"The Darwin term" is one of the three contributions to the fine structure of hydrogen (and other atoms). It is a perturbation to the hydrogen hamiltonian, which gives rise to a change in energy levels of $O(\alpha^4m_ec^2)$ of the form (SI units): $$ H_D(\mathbf{r})=\frac{\hbar^2e^2}{8m_e^2c^2\epsilon_0}\delta^3(\mathbf{r}) $$
The original explanation of the Darwin term, and indeed some contemporary descriptions of it, describes it as the result of a "fast quantum fluctuation" in the position of the electron on a length scale $\hbar /m_e c=10^{-13}\text{ m}$. However, the only actual derivation from first principles I've ever seen is from the Foldy-Wouthuysian transform of the Dirac equation, where it doesn't seem to arise from anything like a fast fluctuating quantum motion.

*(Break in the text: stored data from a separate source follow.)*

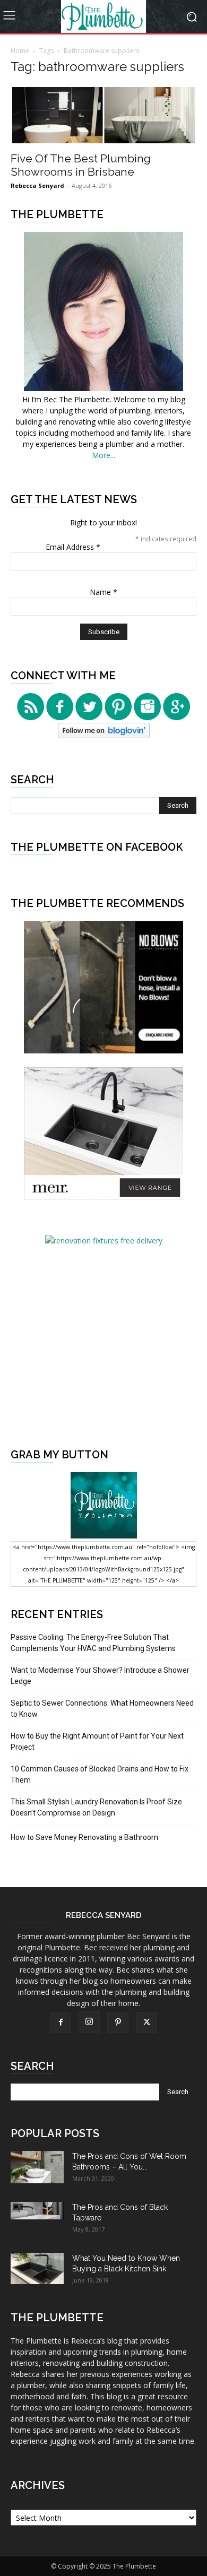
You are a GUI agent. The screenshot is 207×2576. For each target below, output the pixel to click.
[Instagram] (89, 2022)
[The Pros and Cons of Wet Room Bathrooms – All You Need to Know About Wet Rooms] (37, 2167)
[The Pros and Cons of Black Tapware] (37, 2210)
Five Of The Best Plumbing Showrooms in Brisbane (81, 165)
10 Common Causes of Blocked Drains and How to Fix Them (99, 1774)
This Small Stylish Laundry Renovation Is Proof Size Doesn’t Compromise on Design (96, 1807)
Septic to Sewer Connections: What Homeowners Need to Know (102, 1708)
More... (103, 455)
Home (20, 50)
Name (103, 592)
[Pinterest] (117, 2022)
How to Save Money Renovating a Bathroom (84, 1837)
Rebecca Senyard (37, 185)
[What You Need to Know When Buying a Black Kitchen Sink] (37, 2268)
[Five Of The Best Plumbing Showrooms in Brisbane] (103, 115)
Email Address (73, 547)
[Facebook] (60, 2022)
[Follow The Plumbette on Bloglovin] (104, 735)
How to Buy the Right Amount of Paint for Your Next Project (97, 1741)
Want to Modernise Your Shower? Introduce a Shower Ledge (100, 1675)
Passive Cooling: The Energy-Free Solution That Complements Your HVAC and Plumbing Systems (93, 1643)
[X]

And this kind of "quantum fluctuation" doesn't seem like it's a real phenomenon predicted in quantum mechanics. When an electron is in the groundstate of the hydrogen atom, its position isn't "quantum fluctuating around the proton." It's in a quantum state that can be described by a stationary wavefunction.

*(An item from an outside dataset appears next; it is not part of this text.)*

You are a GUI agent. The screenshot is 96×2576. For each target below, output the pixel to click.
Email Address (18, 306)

Is there genuinely some kind of way of looking at a solution to the Dirac equation and coming to the conclusion that the electron does some kind of rapid quantum motion of a length scale given by $\hbar /m_e c=10^{-13}\text{ m}$? (and presumably a timescale $\hbar /m_e c^2$) Or is my general impression right, that this is a historical description that needs to be thrown away because it just confuses students about the nature of quantum mechanics?

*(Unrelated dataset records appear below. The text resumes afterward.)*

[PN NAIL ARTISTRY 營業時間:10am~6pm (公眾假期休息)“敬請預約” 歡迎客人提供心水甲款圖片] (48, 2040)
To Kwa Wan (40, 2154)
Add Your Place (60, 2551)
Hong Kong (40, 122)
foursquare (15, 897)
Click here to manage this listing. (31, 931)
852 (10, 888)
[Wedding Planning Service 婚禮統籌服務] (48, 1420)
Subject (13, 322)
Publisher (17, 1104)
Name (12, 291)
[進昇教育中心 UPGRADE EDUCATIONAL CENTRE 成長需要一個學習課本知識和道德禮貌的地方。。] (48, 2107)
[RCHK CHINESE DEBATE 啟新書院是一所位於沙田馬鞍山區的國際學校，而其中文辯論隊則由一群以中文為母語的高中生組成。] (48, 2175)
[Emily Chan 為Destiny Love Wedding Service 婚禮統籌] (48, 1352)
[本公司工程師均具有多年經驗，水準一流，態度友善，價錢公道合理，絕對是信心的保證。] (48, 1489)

I am aware of this question, which is similar. But the question really just wants to know how zitterbewegung can be used to derive the form of the Darwin term, which is a perfectly straightforward derivation if you accept that zitterbewegung is a real thing. And I'm looking for a different kind of answer. All the accepted answer says is that "zitterbewegung is also correct, at least in the heuristic level," and I am explicitly wanting to know if this description of the Darwin term is valid beyond the heuristic level. Also note this great answer talks about what quantum fluctuations are, but none of these considerations seem to apply here, to a perturbation to the groundstate of a system.